三菱重工グループのターボデン社、米国ユタ州地熱プロジェクトでORC設備を連続受注

・世界最大級の革新型地熱発電に300MW規模で貢献

三菱重工グループのターボデン社(Turboden S.p.A、本社:イタリア・ロンバルディア州)は10月2日、米国ファーボ・エナジー社(Fervo Energy)がユタ州で推進する革新的地熱プロジェクト「ケープステーション」において、有機ランキンサイクル(ORC)設備を連続受注したと発表した。フェーズI・IIを通じて合計6基、総発電容量300MWに達する見込みで、ORC技術を活用した地熱発電設備としては世界最大級の規模となる。

■革新型地熱システムにORC技術が適合

ケープステーションは、地理的制約により従来は開発困難とされていた地域での地熱資源活用を可能にする、ファーボ・エナジー社独自の掘削・地下解析技術を用いたプロジェクト。ベースロード電源としての安定供給に加え、蓄熱機能による需給調整力も備える。中低温熱源に強みを持つターボデン社のORC技術が、こうした革新型地熱システムに最適と評価された。

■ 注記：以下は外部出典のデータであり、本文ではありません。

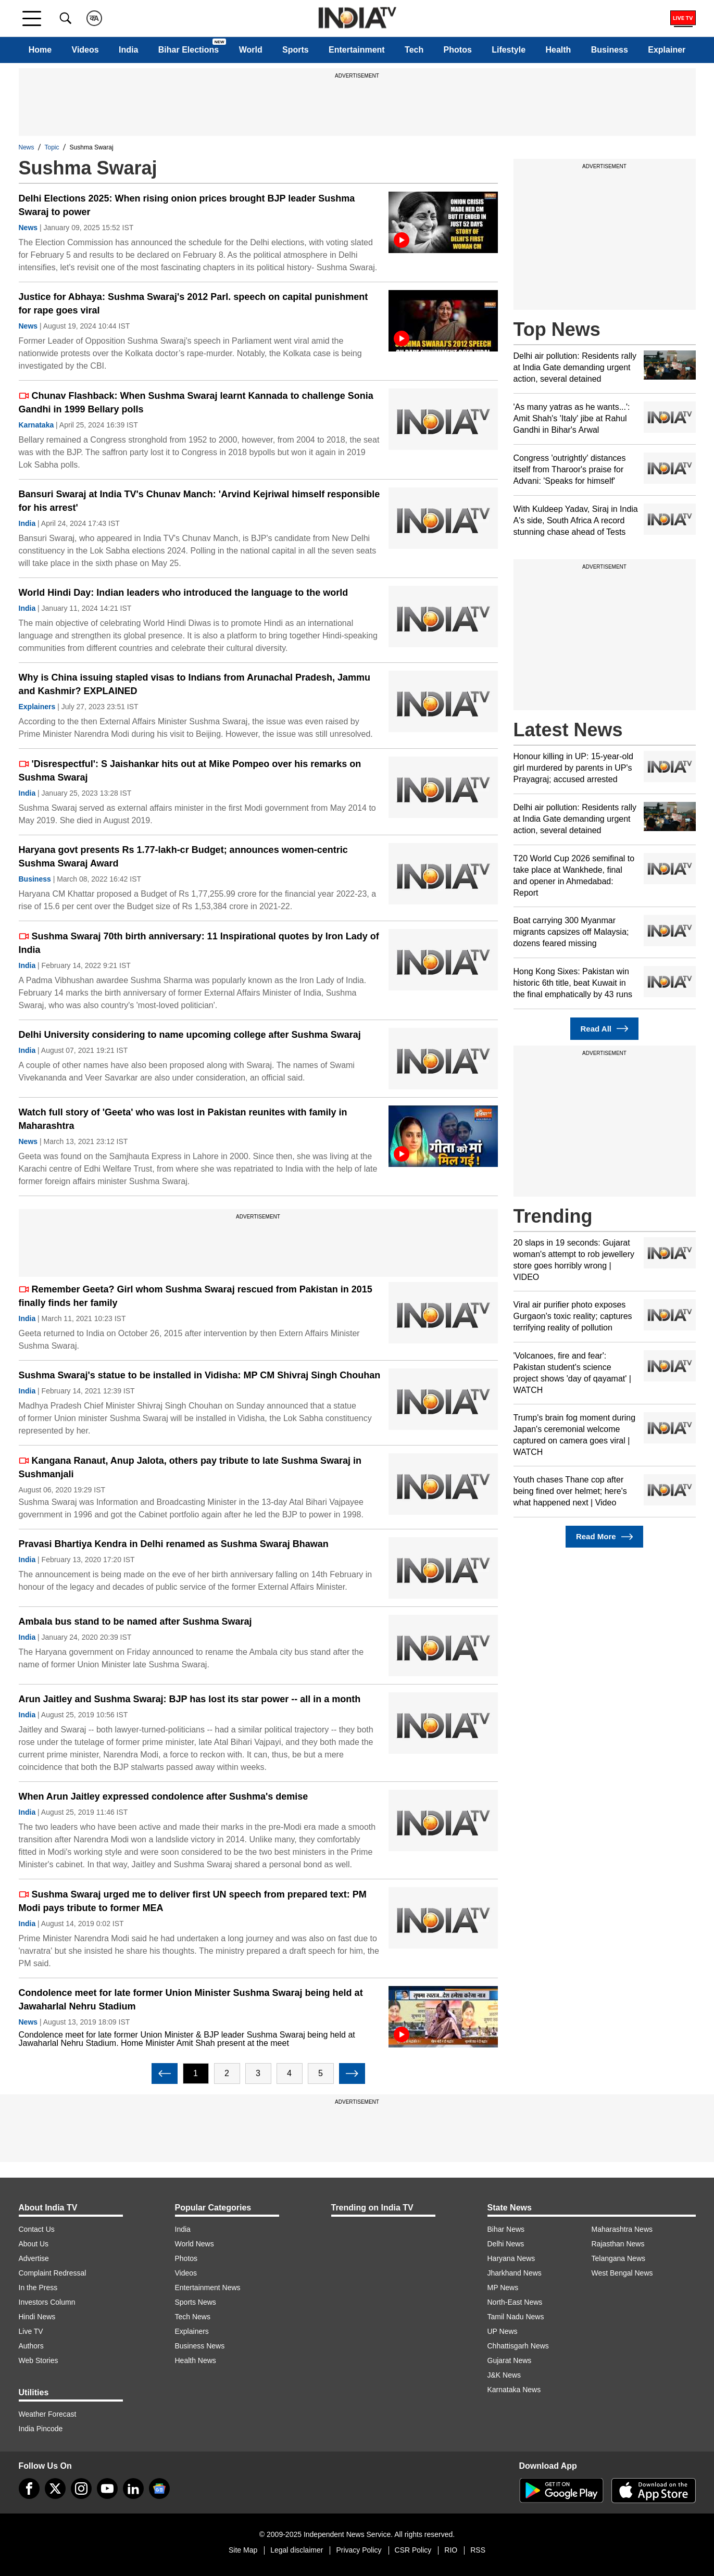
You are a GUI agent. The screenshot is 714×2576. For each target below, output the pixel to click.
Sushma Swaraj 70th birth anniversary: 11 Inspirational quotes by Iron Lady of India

フェーズIでは、1基あたり40MWのORCユニット3基(計120MW)を納入。今回のフェーズIIでは、1基あたり60MWのユニット3基(計180MW)を追加受注し、総計300MWのORC設備が導入される。フェーズIは2026年に商業運転開始予定、フェーズIIは2028年までに稼働を目指す。

■北米展開を加速、現地法人も始動

本プロジェクトの遂行にあたり、ターボデン社は北米拠点「Turboden America LLC」を2024年10月に設立。現地でのエンジニアリング・サポート体制を強化し、大規模プロジェクトへの対応力を高めている。

ターボデン社CEO Paolo Bertuzzi氏は、「今回の受注は、当社ORC技術の信頼性と拡張性の証であり、ファーボ・エナジー社との協業が次世代地熱分野における新たな可能性を拓くもの」とコメント。ファーボ・エナジー社CEO Tim Latimer氏も、「地熱の可能性を最大限に引き出すフェーズIIにおいて、ターボデン社の技術は不可欠」と述べ、両社の技術的相乗効果を強調した。

■エナジートランジションの中核技術としてのORC

ORC技術は、蒸気タービンに類似した構造を持ちながら、有機媒体を用いることで低回転・低侵食を実現。地熱、廃熱、バイオマス、太陽熱など多様な熱源に対応可能で、工場出荷時にスキッド上で組み立てられるため、輸送・設置も容易。ターボデン社はこれまでに50カ国以上で460以上のORCプラントを納入しており、エナジートランジション分野における世界的リーダーとしての地位を確立している。

三菱重工グループは、同プロジェクトの技術支援に加え、ファーボ・エナジー社への出資も通じて、革新的地熱技術の社会実装を後押ししている。